ELEVEN hotels will be established in six townships in Chin State next fiscal year, said Salai Isac Khin, Chin State Minister for Municipal Affairs, Electricity and Industry.

About 30 local entrepreneurs submitted their proposal to build 39 hotel facilities in the state to the government.

The local authorities permitted some of them to construct a total of 11 hotels in target towns including three hotels in Haka Township, two hotels in Falam Township, further two hotels in Tiddim Township, one hotel in Khaingkan Township, two hotels in Matupi Township and one hotel in Paletwa Township.

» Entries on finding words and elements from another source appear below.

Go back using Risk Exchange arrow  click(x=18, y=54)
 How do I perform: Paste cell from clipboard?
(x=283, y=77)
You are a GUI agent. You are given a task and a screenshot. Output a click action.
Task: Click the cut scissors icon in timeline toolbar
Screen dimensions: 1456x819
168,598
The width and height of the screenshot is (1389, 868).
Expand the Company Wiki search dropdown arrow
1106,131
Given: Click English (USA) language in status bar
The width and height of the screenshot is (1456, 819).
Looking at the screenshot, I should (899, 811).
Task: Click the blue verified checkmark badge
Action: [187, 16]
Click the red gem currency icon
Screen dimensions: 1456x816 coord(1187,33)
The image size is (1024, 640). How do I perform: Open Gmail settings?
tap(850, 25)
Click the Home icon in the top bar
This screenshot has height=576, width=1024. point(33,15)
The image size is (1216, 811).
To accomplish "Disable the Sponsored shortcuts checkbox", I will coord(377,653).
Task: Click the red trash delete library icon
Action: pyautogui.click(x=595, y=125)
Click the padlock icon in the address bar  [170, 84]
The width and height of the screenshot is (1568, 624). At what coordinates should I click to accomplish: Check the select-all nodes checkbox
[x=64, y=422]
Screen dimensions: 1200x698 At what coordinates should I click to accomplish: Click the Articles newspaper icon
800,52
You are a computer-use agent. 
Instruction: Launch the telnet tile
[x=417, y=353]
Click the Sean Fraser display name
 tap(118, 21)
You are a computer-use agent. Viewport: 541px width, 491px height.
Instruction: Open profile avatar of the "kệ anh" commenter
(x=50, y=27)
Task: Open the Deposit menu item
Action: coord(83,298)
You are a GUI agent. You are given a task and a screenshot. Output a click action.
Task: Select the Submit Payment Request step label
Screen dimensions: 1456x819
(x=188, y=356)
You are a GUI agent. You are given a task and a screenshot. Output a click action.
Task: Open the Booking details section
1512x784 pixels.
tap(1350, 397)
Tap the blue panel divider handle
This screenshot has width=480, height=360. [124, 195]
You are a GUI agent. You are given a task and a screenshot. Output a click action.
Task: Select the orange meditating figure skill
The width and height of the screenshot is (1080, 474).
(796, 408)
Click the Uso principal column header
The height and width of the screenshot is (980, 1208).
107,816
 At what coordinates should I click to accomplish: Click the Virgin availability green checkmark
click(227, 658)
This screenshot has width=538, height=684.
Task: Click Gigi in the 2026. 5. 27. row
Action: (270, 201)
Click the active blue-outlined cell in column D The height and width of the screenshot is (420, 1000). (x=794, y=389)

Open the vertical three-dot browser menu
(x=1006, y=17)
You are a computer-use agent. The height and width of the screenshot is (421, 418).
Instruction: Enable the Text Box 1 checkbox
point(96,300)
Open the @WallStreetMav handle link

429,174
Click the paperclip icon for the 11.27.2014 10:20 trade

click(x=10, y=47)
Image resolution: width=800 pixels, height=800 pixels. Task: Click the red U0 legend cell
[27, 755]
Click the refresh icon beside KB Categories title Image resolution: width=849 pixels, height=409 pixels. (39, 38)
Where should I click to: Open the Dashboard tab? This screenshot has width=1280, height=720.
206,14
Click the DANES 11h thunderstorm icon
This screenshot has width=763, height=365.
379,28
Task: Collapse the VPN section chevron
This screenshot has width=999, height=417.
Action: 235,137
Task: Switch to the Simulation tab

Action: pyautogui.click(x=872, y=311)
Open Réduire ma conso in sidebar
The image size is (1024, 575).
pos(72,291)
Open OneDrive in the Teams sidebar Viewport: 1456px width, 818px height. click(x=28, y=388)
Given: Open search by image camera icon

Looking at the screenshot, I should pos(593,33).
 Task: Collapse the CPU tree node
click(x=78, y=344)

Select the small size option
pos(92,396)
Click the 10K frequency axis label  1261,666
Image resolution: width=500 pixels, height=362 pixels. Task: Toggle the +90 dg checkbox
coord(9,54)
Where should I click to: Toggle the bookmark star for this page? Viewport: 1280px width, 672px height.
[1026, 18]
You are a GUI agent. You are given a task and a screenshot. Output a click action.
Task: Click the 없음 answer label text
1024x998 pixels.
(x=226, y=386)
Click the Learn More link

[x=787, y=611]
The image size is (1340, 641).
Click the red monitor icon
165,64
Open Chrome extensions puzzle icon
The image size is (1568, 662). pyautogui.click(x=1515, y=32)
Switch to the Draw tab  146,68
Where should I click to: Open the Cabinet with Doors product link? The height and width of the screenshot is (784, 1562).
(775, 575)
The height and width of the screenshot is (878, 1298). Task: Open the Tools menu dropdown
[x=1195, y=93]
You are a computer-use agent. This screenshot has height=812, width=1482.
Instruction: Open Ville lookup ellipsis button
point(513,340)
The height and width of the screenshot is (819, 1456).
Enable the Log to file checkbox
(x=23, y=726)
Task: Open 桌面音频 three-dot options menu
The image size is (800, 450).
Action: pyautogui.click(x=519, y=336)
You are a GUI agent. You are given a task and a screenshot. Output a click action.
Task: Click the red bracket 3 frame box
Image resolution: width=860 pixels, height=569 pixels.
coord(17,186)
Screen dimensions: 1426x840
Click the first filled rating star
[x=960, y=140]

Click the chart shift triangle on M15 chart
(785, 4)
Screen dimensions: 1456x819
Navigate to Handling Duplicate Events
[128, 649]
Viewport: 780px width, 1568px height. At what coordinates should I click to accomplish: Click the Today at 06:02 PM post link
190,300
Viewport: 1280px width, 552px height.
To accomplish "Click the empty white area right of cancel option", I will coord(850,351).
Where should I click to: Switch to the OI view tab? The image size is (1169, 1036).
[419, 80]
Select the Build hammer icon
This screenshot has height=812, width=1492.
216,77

Apart from Khaingkan, the government will provide land plot for hotel projects, which will be implemented with the investment of local entrepreneurs within three months starting from the time they received green light from the authorities.

The selected companies include KL Amazing Co, King Solomon Co, Chan Tha Shwe Mye Co, Adventures Myanmar Co, Falam Cherry Co, Unique Asia Gate Construction Co, Shwe Sin Nan Daw Co, Sweet Hotel Group, Shwepyitagkhon Co, Chindwin Ayeya Co, Taungzalat Hotel Co and one other.

Apart from Kanpetlet and Mindat townships, there is no hotel-level accommodation facility in other towns in Chin State.